Stored records:
......

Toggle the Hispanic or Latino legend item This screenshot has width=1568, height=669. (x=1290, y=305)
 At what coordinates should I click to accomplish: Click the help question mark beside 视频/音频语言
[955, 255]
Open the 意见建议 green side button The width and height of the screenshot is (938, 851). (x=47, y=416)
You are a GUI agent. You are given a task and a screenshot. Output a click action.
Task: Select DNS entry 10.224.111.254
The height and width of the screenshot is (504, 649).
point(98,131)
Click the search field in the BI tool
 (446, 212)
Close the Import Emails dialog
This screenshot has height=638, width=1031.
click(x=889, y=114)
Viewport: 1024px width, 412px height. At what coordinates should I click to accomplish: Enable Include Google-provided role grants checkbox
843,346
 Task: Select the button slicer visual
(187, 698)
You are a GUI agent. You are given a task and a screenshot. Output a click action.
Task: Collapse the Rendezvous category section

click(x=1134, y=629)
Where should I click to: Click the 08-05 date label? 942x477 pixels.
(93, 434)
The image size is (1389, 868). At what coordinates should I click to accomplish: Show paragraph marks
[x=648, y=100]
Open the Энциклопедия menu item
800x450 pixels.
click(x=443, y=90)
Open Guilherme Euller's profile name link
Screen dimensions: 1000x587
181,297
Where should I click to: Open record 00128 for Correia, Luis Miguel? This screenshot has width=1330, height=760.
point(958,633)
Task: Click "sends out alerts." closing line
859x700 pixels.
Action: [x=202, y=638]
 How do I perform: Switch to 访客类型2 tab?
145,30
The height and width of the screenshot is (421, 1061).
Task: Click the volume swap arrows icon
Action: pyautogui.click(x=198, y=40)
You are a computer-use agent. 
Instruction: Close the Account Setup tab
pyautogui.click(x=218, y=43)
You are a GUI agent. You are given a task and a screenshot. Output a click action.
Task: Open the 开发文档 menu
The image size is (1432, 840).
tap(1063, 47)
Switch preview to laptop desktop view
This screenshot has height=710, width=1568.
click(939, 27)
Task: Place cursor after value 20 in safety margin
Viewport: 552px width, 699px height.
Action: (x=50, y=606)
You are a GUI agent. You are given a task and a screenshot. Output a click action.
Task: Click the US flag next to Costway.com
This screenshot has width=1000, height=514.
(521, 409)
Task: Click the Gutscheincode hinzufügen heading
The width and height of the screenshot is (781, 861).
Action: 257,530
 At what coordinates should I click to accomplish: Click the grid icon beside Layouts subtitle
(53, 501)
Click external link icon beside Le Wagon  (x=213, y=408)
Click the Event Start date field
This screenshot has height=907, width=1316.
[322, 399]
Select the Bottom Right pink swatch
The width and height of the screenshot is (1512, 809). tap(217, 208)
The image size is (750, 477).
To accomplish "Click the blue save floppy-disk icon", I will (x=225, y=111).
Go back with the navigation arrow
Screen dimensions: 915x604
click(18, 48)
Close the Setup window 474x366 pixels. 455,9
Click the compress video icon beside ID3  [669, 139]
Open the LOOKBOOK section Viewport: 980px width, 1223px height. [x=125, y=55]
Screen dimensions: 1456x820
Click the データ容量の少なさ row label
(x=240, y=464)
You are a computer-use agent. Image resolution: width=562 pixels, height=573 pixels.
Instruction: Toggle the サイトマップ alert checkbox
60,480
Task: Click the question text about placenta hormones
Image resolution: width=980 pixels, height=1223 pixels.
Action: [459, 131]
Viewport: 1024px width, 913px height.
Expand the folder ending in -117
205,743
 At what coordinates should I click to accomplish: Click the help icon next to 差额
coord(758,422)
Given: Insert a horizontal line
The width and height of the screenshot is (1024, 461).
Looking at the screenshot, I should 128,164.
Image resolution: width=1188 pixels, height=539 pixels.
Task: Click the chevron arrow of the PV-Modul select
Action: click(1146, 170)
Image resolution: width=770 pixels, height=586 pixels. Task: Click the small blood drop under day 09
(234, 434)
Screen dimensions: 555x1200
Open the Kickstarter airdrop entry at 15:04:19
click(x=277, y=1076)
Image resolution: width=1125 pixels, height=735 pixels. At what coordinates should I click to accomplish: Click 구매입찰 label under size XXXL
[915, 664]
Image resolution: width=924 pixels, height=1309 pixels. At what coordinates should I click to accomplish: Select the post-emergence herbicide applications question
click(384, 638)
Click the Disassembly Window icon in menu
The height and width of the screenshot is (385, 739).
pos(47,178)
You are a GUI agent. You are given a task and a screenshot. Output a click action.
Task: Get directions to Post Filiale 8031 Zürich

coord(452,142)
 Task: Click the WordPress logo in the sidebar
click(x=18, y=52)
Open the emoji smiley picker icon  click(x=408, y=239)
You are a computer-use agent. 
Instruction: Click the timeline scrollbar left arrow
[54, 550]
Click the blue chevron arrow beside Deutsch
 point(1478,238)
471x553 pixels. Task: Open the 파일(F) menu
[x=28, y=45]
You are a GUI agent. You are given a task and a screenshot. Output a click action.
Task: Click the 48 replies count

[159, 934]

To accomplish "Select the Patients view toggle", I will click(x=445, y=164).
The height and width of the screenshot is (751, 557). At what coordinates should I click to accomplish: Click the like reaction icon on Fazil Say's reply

......

Each record above is to be restated word for word.

Toggle the Hispanic or Latino legend item This screenshot has width=1568, height=669. (x=1290, y=305)
 At what coordinates should I click to accomplish: Click the help question mark beside 视频/音频语言
[955, 255]
Open the 意见建议 green side button The width and height of the screenshot is (938, 851). (x=47, y=416)
You are a GUI agent. You are given a task and a screenshot. Output a click action.
Task: Select DNS entry 10.224.111.254
The height and width of the screenshot is (504, 649).
point(98,131)
Click the search field in the BI tool
 (446, 212)
Close the Import Emails dialog
This screenshot has height=638, width=1031.
click(x=889, y=114)
Viewport: 1024px width, 412px height. At what coordinates should I click to accomplish: Enable Include Google-provided role grants checkbox
843,346
 Task: Select the button slicer visual
(187, 698)
You are a GUI agent. You are given a task and a screenshot. Output a click action.
Task: Collapse the Rendezvous category section

click(x=1134, y=629)
Where should I click to: Click the 08-05 date label? 942x477 pixels.
(93, 434)
The image size is (1389, 868). At what coordinates should I click to accomplish: Show paragraph marks
[x=648, y=100]
Open the Энциклопедия menu item
800x450 pixels.
click(x=443, y=90)
Open Guilherme Euller's profile name link
Screen dimensions: 1000x587
181,297
Where should I click to: Open record 00128 for Correia, Luis Miguel? This screenshot has width=1330, height=760.
point(958,633)
Task: Click "sends out alerts." closing line
859x700 pixels.
Action: [x=202, y=638]
 How do I perform: Switch to 访客类型2 tab?
145,30
The height and width of the screenshot is (421, 1061).
Task: Click the volume swap arrows icon
Action: pyautogui.click(x=198, y=40)
You are a computer-use agent. 
Instruction: Close the Account Setup tab
pyautogui.click(x=218, y=43)
You are a GUI agent. You are given a task and a screenshot. Output a click action.
Task: Open the 开发文档 menu
The image size is (1432, 840).
tap(1063, 47)
Switch preview to laptop desktop view
This screenshot has height=710, width=1568.
click(939, 27)
Task: Place cursor after value 20 in safety margin
Viewport: 552px width, 699px height.
Action: (x=50, y=606)
You are a GUI agent. You are given a task and a screenshot. Output a click action.
Task: Click the US flag next to Costway.com
This screenshot has width=1000, height=514.
(521, 409)
Task: Click the Gutscheincode hinzufügen heading
The width and height of the screenshot is (781, 861).
Action: 257,530
 At what coordinates should I click to accomplish: Click the grid icon beside Layouts subtitle
(53, 501)
Click external link icon beside Le Wagon  (x=213, y=408)
Click the Event Start date field
This screenshot has height=907, width=1316.
[322, 399]
Select the Bottom Right pink swatch
The width and height of the screenshot is (1512, 809). tap(217, 208)
The image size is (750, 477).
To accomplish "Click the blue save floppy-disk icon", I will (x=225, y=111).
Go back with the navigation arrow
Screen dimensions: 915x604
click(18, 48)
Close the Setup window 474x366 pixels. 455,9
Click the compress video icon beside ID3  [669, 139]
Open the LOOKBOOK section Viewport: 980px width, 1223px height. [x=125, y=55]
Screen dimensions: 1456x820
Click the データ容量の少なさ row label
(x=240, y=464)
You are a computer-use agent. Image resolution: width=562 pixels, height=573 pixels.
Instruction: Toggle the サイトマップ alert checkbox
60,480
Task: Click the question text about placenta hormones
Image resolution: width=980 pixels, height=1223 pixels.
Action: [459, 131]
Viewport: 1024px width, 913px height.
Expand the folder ending in -117
205,743
 At what coordinates should I click to accomplish: Click the help icon next to 差额
coord(758,422)
Given: Insert a horizontal line
The width and height of the screenshot is (1024, 461).
Looking at the screenshot, I should 128,164.
Image resolution: width=1188 pixels, height=539 pixels.
Task: Click the chevron arrow of the PV-Modul select
Action: click(1146, 170)
Image resolution: width=770 pixels, height=586 pixels. Task: Click the small blood drop under day 09
(234, 434)
Screen dimensions: 555x1200
Open the Kickstarter airdrop entry at 15:04:19
click(x=277, y=1076)
Image resolution: width=1125 pixels, height=735 pixels. At what coordinates should I click to accomplish: Click 구매입찰 label under size XXXL
[915, 664]
Image resolution: width=924 pixels, height=1309 pixels. At what coordinates should I click to accomplish: Select the post-emergence herbicide applications question
click(384, 638)
Click the Disassembly Window icon in menu
The height and width of the screenshot is (385, 739).
pos(47,178)
You are a GUI agent. You are given a task and a screenshot. Output a click action.
Task: Get directions to Post Filiale 8031 Zürich

coord(452,142)
 Task: Click the WordPress logo in the sidebar
click(x=18, y=52)
Open the emoji smiley picker icon  click(x=408, y=239)
You are a computer-use agent. 
Instruction: Click the timeline scrollbar left arrow
[54, 550]
Click the blue chevron arrow beside Deutsch
 point(1478,238)
471x553 pixels. Task: Open the 파일(F) menu
[x=28, y=45]
You are a GUI agent. You are given a task and a screenshot. Output a click action.
Task: Click the 48 replies count

[159, 934]

To accomplish "Select the Patients view toggle", I will click(x=445, y=164).
The height and width of the screenshot is (751, 557). At what coordinates should I click to accomplish: Click the like reaction icon on Fazil Say's reply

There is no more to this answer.